Data Center Fabric Designs: Size Matters
The “should we use the same vendor for fabric spines and leaves?” discussion triggered the expected counterexamples. Here’s one:
I actually have worked with a few orgs that mix vendors at both spine and leaf layer. Can’t take names but they run fairly large streaming services. To me it seems like a play to avoid vendor lock-in, drive price points down and be in front of supply chain issues.
As always, one has to keep two things in mind:
- Size matters. Straight out of RFC 3439:
In particular, the largest networks exhibit, both in theory and in practice, architecture, design, and engineering non-linearities which are not exhibited at smaller scale.
- Complexity matters, and large networks try to avoid it as much as possible because they have plenty of other problems. For example, a large streaming service probably does not run EVPN route reflectors on their spine switches.
If one would try to group data center fabrics based on their size, one might get these categories:
- Hyperscalers. They’re doing whatever it is they’re doing. Some of them are silent (AWS), and others boast how smart they are (Google), even though whatever they’re doing is irrelevant to almost everyone.
- Large IP fabrics (including content providers and non-VMware public clouds). They’re running some subset of OSPF/IS-IS/IBGP/EBGP. Of course, you can use that on any mix of vendor boxes; that’s how we run the global Internet.
- Enterprise data centers. Most don’t need more than two switches per site. Few organizations need more than a single leaf-and-spine fabric with four (or six or eight) spines.
Building a single enterprise data center fabric with switches from multiple vendors is thus primarily an exercise in futility – the operational costs of dealing with multiple operating systems, vendor support centers, and tooling quirks probably outweigh the acquisition savings.
As always, there are exceptions:
- You have no control over your purchasing department; their bonus depends on how far they squeeze the vendors. It’s time to polish your resume.
- Your workforce is so underpaid that it’s cheaper to deal with perpetual multi-vendor quirks than buying potentially more expensive boxes.
- You must import the boxes and pay them with hard-to-get “hard currency.” Unfortunately, I was there decades ago, and it makes you incredibly “creative.”
- You’re boosting your resume.
However, please keep in mind that most people searching for information on the public Internet belong to the “two switches” or “small fabric” crowds. As Jeff wrote in a comment to my Rant: Multi-Vendor EVPN Fabrics blog post:
Average company is blessed beyond their wildest dreams to find an engineer who understands what a BPDU is and that bridging loops are bad. L2oL3, MP-BGP AFIs, ESIs, VTEPs….not supportable by 99% of the wild. All just pushing the needle on sales. 4k VLAN limit isn’t a valid argument in the 99% either.
Please don’t confuse them with totally irrelevant edge cases and outliers.
Absolutly right.
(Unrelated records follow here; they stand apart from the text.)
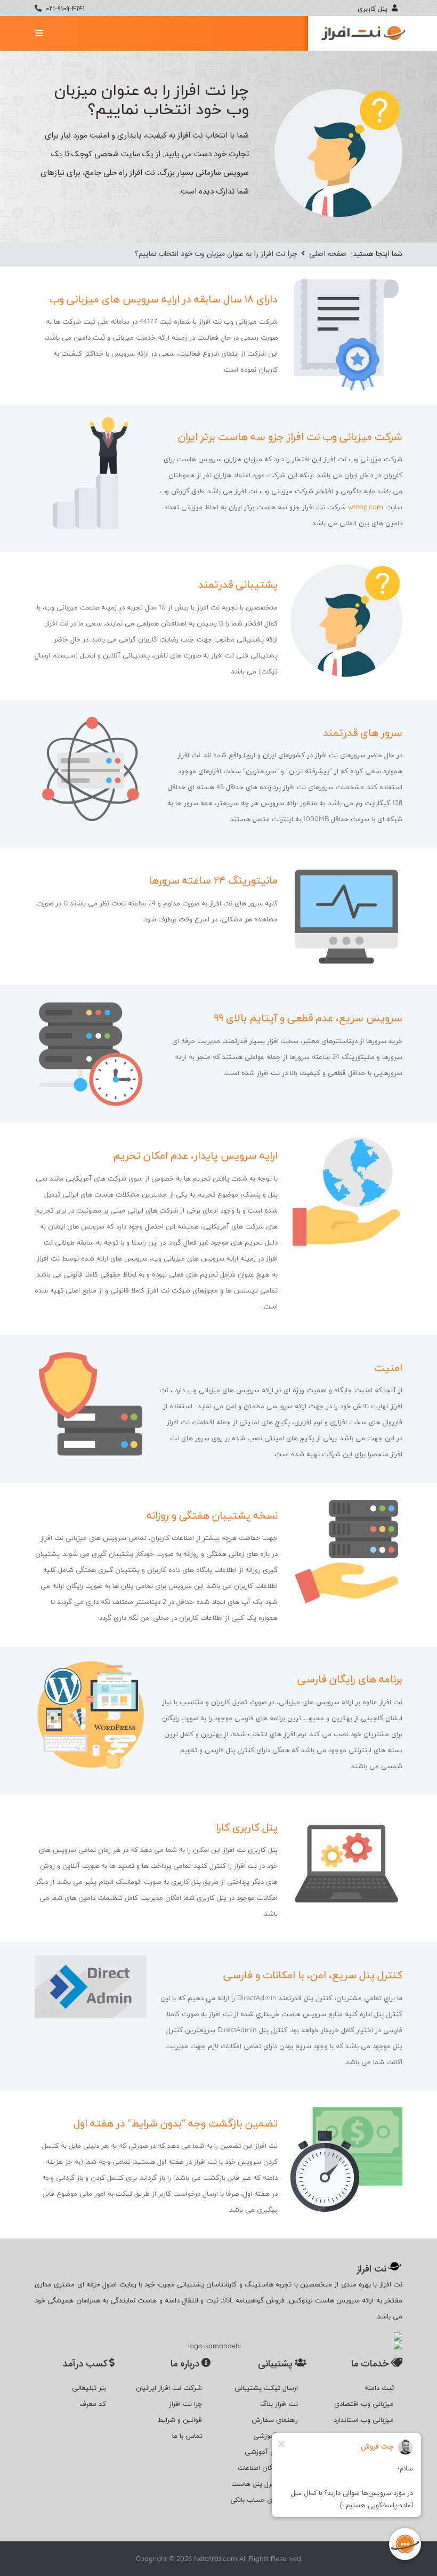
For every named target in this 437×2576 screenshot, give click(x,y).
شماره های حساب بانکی (264, 2499)
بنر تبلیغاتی (89, 2387)
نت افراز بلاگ (279, 2403)
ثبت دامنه (379, 2387)
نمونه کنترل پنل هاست (264, 2483)
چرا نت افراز (185, 2403)
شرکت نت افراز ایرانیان (169, 2387)
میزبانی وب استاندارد (364, 2419)
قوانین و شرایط (180, 2419)
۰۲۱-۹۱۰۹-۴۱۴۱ (65, 8)
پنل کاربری (374, 8)
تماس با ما (187, 2435)
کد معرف (92, 2403)
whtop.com (365, 506)
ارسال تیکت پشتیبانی (266, 2387)
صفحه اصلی (326, 254)
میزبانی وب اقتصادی (364, 2403)
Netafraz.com (215, 2558)
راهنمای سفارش (275, 2419)
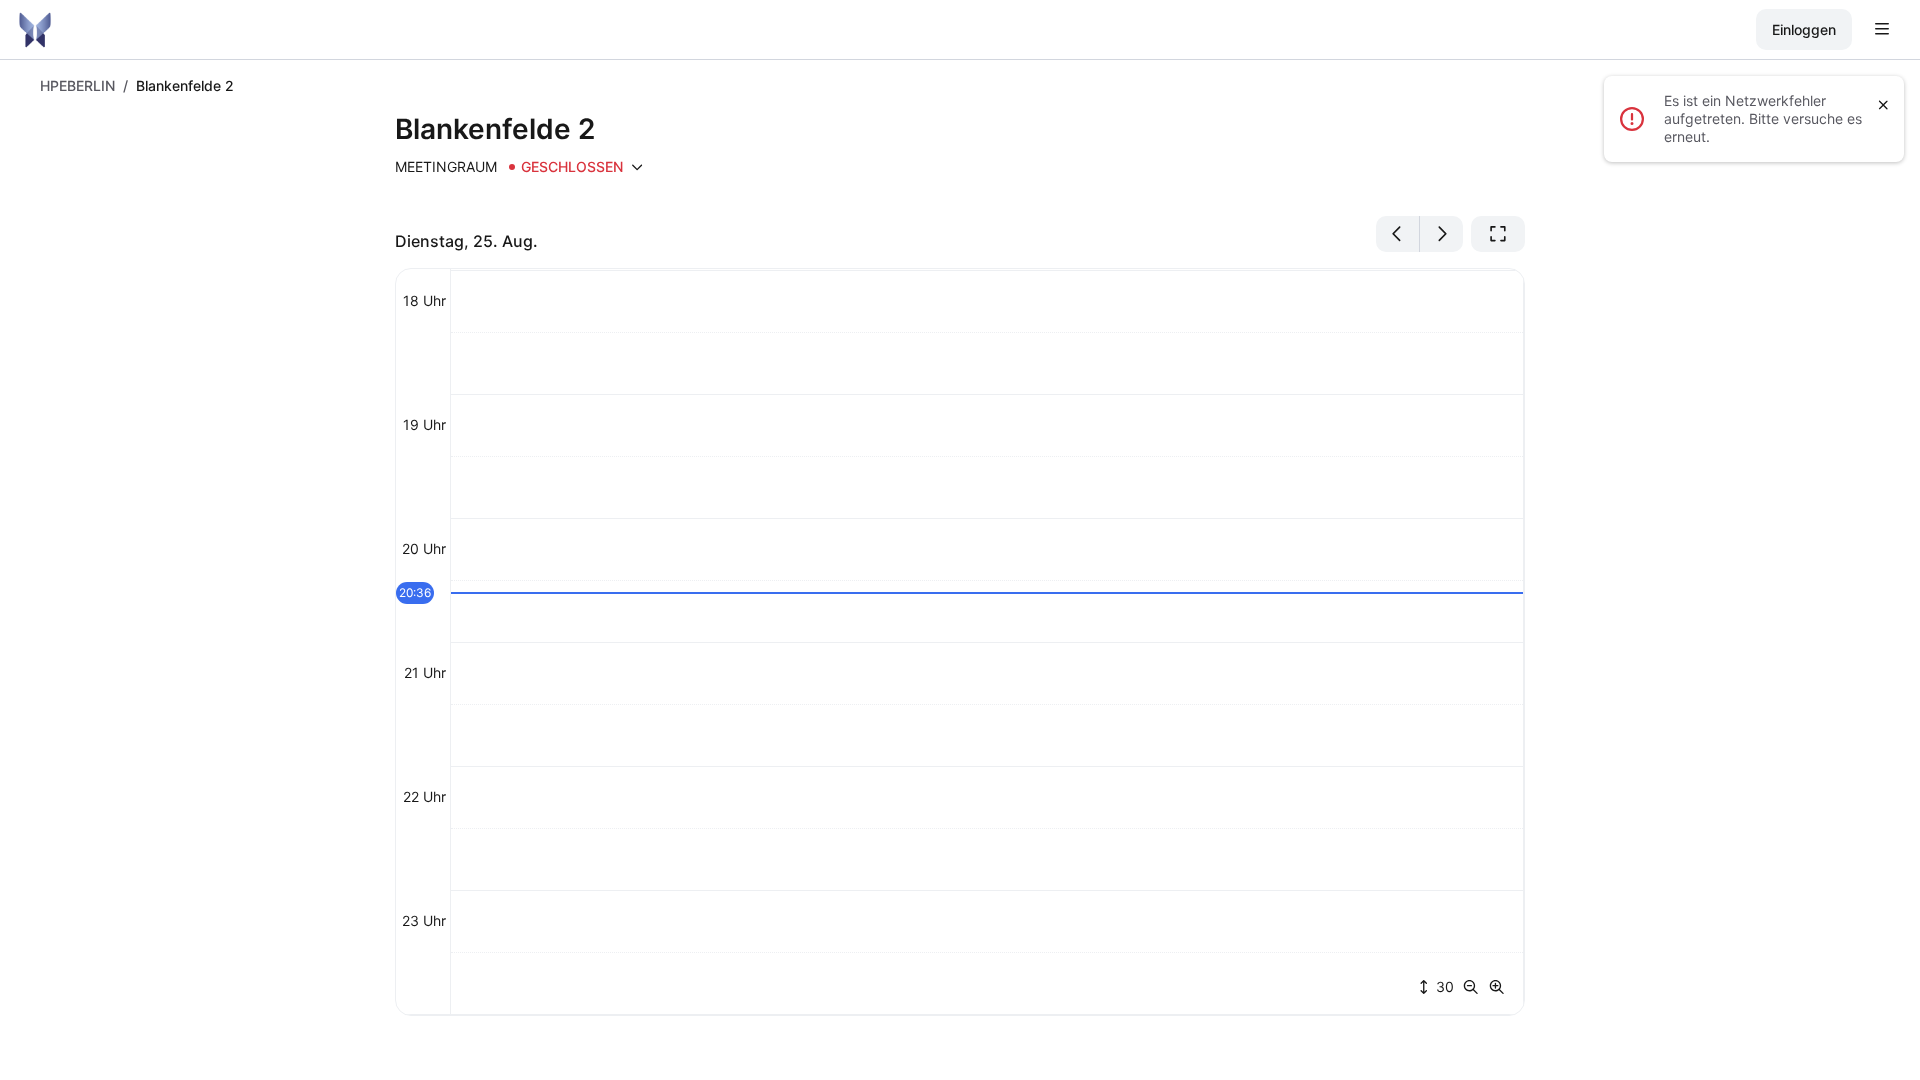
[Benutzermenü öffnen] (1882, 30)
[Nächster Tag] (1441, 234)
I'm working at a MSP and we do a lot of project work for enterprises which are between 500 and 2000 people. That means the IT department is not that big, it's usally just a costcenter for them.
Then, some one of us comes in (often the presales guys first) and make suggestions on what new shiny thing they could buy. ACI for your DC that doesn't change at all! NSX for your 4 VMware servers and you can save on networking! VXLAN EVPN for your 4 networking guys that do mostly client patching (the cables), never heard of an overlay and didn't touch BGP in their lives! YAY! Don't get me started on the whole automation stuff that is out there. Most companies are way in over their head with a lot of that stuff. And it all comes crashing down if the wrong guy leaves for another better paying job.
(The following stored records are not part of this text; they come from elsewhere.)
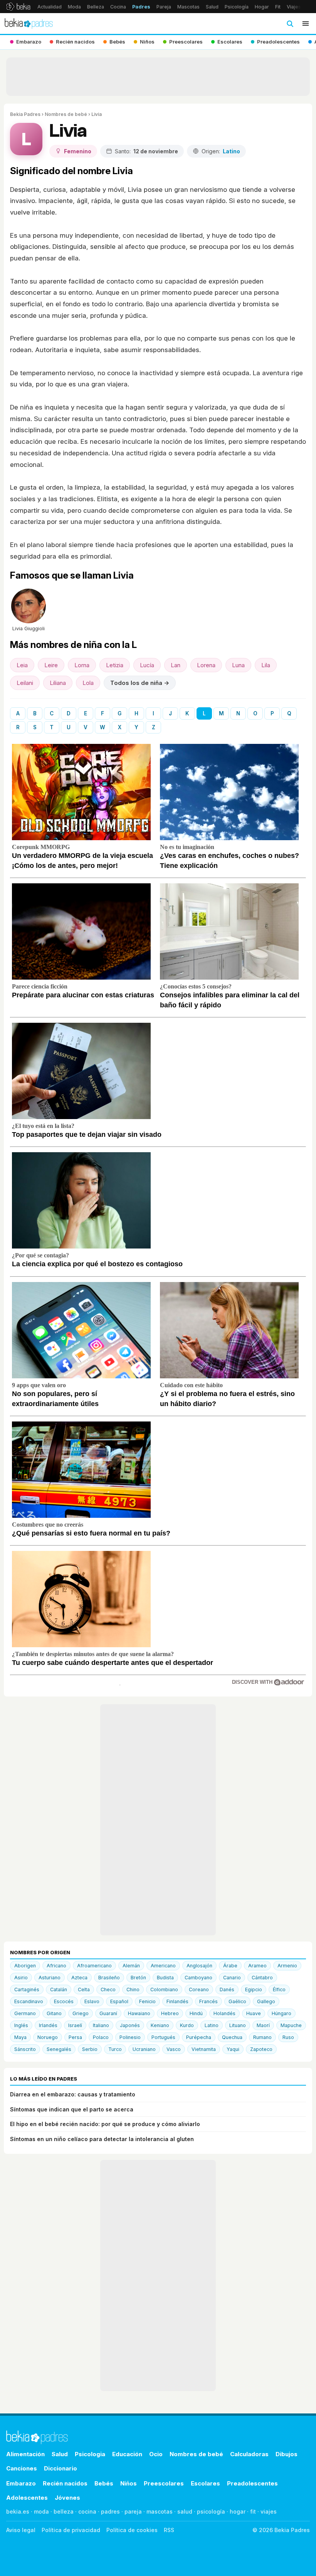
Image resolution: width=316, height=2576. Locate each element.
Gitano (54, 2013)
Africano (56, 1966)
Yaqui (233, 2049)
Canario (232, 1977)
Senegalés (59, 2049)
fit (253, 2511)
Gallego (266, 2001)
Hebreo (170, 2013)
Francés (208, 2001)
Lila (265, 665)
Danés (227, 1989)
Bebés (103, 2483)
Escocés (64, 2001)
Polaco (101, 2037)
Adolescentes (27, 2497)
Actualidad (49, 7)
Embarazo (21, 2483)
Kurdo (187, 2025)
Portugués (163, 2037)
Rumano (262, 2037)
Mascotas (188, 7)
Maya (20, 2037)
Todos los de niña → (139, 682)
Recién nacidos (65, 2483)
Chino (133, 1989)
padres (110, 2511)
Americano (163, 1966)
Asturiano (50, 1977)
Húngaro (281, 2013)
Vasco (173, 2049)
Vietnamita (204, 2049)
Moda (74, 7)
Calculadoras (249, 2454)
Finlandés (177, 2001)
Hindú (196, 2013)
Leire (51, 665)
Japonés (130, 2025)
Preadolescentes (252, 2483)
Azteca (79, 1977)
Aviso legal (20, 2530)
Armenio (287, 1966)
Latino (212, 2025)
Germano (25, 2013)
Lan (175, 665)
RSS (169, 2530)
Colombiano (164, 1989)
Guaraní (108, 2013)
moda (41, 2511)
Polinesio (130, 2037)
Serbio (89, 2049)
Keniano (160, 2025)
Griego (80, 2013)
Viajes (294, 7)
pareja (133, 2511)
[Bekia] (18, 6)
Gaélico (237, 2001)
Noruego (47, 2037)
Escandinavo (28, 2001)
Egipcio (253, 1989)
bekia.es (17, 2511)
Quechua (232, 2037)
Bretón (138, 1977)
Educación (127, 2454)
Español (119, 2001)
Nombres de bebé (66, 114)
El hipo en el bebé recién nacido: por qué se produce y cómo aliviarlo (105, 2124)
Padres (141, 7)
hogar (237, 2511)
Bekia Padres (25, 114)
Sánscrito (25, 2049)
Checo (108, 1989)
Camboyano (198, 1977)
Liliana (58, 682)
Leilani (25, 682)
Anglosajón (199, 1966)
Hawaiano (139, 2013)
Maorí (263, 2025)
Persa (75, 2037)
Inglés (21, 2025)
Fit (278, 7)
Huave (253, 2013)
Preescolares (164, 2483)
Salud (212, 7)
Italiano (101, 2025)
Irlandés (48, 2025)
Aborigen (25, 1966)
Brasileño (109, 1977)
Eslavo (91, 2001)
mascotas (159, 2511)
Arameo (257, 1966)
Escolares (205, 2483)
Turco (115, 2049)
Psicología (237, 7)
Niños (128, 2483)
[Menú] (305, 23)
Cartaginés (26, 1989)
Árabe (230, 1966)
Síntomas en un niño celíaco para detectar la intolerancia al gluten (102, 2139)
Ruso (288, 2037)
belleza (64, 2511)
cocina (87, 2511)
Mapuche (291, 2025)
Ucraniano (144, 2049)
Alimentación (25, 2454)
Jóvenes (67, 2497)
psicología (211, 2511)
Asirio (21, 1977)
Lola (88, 682)
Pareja (163, 7)
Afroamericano (94, 1966)
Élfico (279, 1989)
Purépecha (198, 2037)
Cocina (118, 7)
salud (184, 2511)
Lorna (81, 665)
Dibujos (287, 2454)
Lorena (206, 665)
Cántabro (262, 1977)
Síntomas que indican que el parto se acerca (71, 2109)
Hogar (262, 7)
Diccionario (60, 2468)
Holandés (224, 2013)
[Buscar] (289, 23)
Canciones (21, 2468)
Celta (84, 1989)
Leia (22, 665)
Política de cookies (132, 2530)
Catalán (58, 1989)
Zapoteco (261, 2049)
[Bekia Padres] (29, 23)
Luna (238, 665)
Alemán (131, 1966)
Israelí (75, 2025)
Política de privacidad (71, 2530)
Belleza (95, 7)
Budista (165, 1977)
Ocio (156, 2454)
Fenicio (147, 2001)
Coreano (199, 1989)
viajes (269, 2511)
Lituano (237, 2025)
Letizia (114, 665)
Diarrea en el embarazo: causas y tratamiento (72, 2094)
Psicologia (90, 2454)
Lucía (147, 665)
Be realistic and consult (you MSP guys) and buy (you enterprise guys) the right tool for your team that meets your needs. Maybe two or four switches with MLAG/vPC is not cool and shiny but it gets the job done and you can troubleshoot it at 2 in the night. Overlays in a campus are really practical and can help solve a lot of "issues" (mostly issues that are caused by someone who doesn't want or doesn't know how to do it better). But can you support it? As we started with campus fabrics (espacially Ciscos SDA) most customers where shocked to learn about dot1x and what it means to roll that out. And thats just the start of all that. We always recommend dot1x for different reasons, but most companies can't handle that on their own. Those are all the 99%.
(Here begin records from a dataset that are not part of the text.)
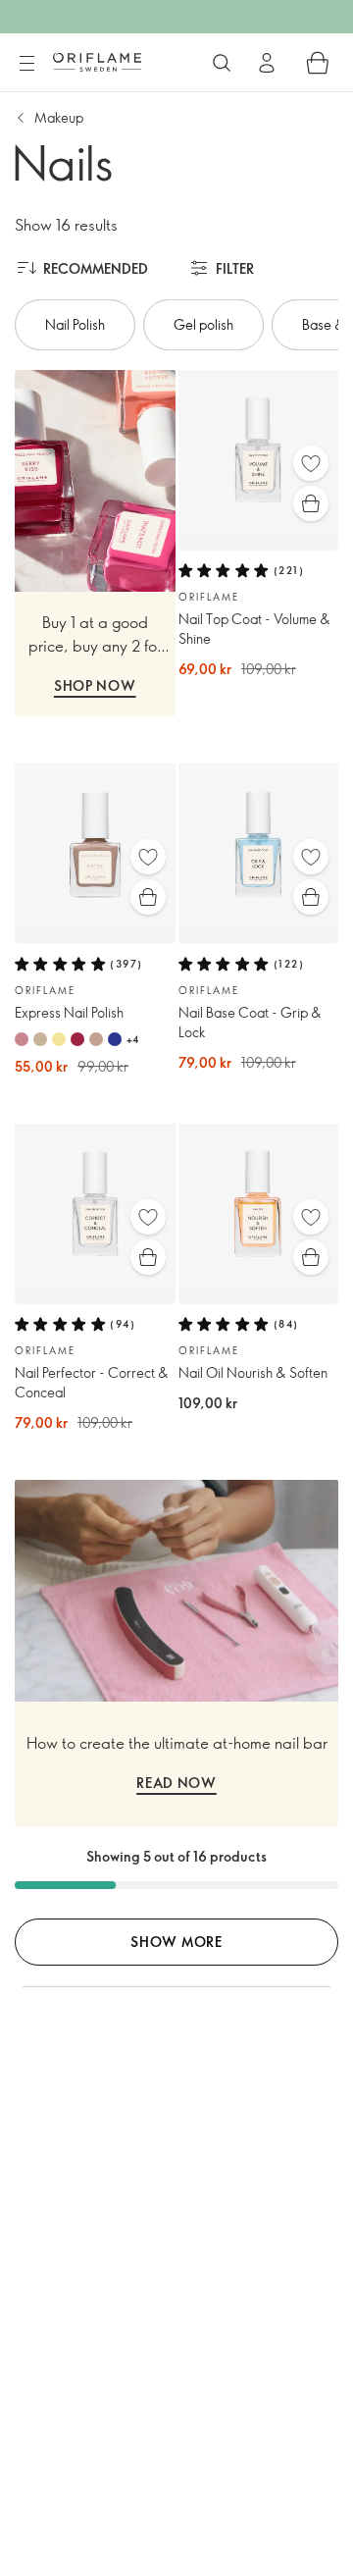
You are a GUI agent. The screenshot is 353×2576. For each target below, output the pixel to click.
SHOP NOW (95, 685)
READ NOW (176, 1782)
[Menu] (26, 64)
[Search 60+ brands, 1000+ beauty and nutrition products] (221, 63)
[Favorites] (310, 463)
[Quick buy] (310, 503)
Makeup (58, 117)
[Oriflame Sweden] (97, 62)
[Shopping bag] (317, 62)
And what are we all talking about? The new stuff for the 1%. And it takes years to see that trickle down to the 99%.
Sorry for the rant, but my 2cents.
With current compute density exceeding 50+ CPU cores and 1TB+ memory per 1-2RU servers the amount of pizza boxes required has gone down drastically. This impacts resiliency. In the past it was possible to create a N+1 design where a complete rack with a dozen virtualization hosts and associated TOR switches could go down (physical issues / TOR maintenance). Nowadays you can run the same virtual workloads on less hardware, so in the average enterprise datacenter you are down to just a handful of switches, which become more mission critical. It becomes even worse if those ‘average’ enterprises decide to go for a blade chassis and only offer 2-4 100G uplinks towards your network.